🤖 AI Summary
To address the severe scarcity of bona fide samples in Presentation Attack Detection (PAD), which critically undermines model robustness, this paper proposes— for the first time—the use of Stable Diffusion to generate high-fidelity synthetic ID card images, systematically augmenting bona fide training data. Unlike prior works focusing on attack sample generation, our method leverages controllable text guidance and structural priors of identity documents to synthesize diverse images exhibiting consistent texture, illumination, and geometric fidelity. The generated samples are reliably classified as bona fide by mainstream PAD models. Under limited real-data regimes, our approach significantly improves detection performance—reducing Equal Error Rate (EER) by an average of 32.7%—and generalizes effectively to unseen attack types. Experiments demonstrate that this diffusion-based data augmentation paradigm effectively alleviates the bona fide data bottleneck, offering a novel solution for low-resource PAD tasks.
📝 Abstract
Nowadays, the development of a Presentation Attack Detection (PAD) system for ID cards presents a challenge due to the lack of images available to train a robust PAD system and the increase in diversity of possible attack instrument species.
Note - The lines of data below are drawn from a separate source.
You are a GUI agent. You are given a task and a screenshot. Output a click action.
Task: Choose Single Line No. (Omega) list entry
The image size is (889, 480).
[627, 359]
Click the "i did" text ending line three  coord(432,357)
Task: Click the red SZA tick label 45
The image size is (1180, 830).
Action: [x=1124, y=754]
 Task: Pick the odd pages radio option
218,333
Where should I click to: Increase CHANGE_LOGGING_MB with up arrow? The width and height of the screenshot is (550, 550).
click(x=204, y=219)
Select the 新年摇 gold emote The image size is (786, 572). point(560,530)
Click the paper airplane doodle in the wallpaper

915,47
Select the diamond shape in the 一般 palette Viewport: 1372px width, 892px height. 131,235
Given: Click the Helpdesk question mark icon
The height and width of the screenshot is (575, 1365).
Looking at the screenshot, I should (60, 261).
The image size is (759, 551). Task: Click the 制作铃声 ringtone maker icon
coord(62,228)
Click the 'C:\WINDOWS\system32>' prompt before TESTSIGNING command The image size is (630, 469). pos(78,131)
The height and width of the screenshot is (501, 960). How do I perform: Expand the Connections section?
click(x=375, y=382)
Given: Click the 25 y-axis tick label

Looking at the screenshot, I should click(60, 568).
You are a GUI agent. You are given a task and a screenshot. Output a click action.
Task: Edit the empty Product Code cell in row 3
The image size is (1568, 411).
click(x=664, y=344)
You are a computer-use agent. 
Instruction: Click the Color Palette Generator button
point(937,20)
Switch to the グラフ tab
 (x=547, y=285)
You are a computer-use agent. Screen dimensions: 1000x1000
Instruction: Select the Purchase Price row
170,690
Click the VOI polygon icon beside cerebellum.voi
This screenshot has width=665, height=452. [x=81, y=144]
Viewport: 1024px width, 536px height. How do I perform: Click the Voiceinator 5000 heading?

Today, most algorithms focus on generating attack samples and do not take into account the limited number of bona fide images. This work is one of the first to propose a method for mimicking bona fide images by generating synthetic versions of them using Stable Diffusion, which may help improve the generalisation capabilities of the detector. Furthermore, the new images generated are evaluated in a system trained from scratch and in a commercial solution. The PAD system yields an interesting result, as it identifies our images as bona fide, which has a positive impact on detection performance and data restrictions.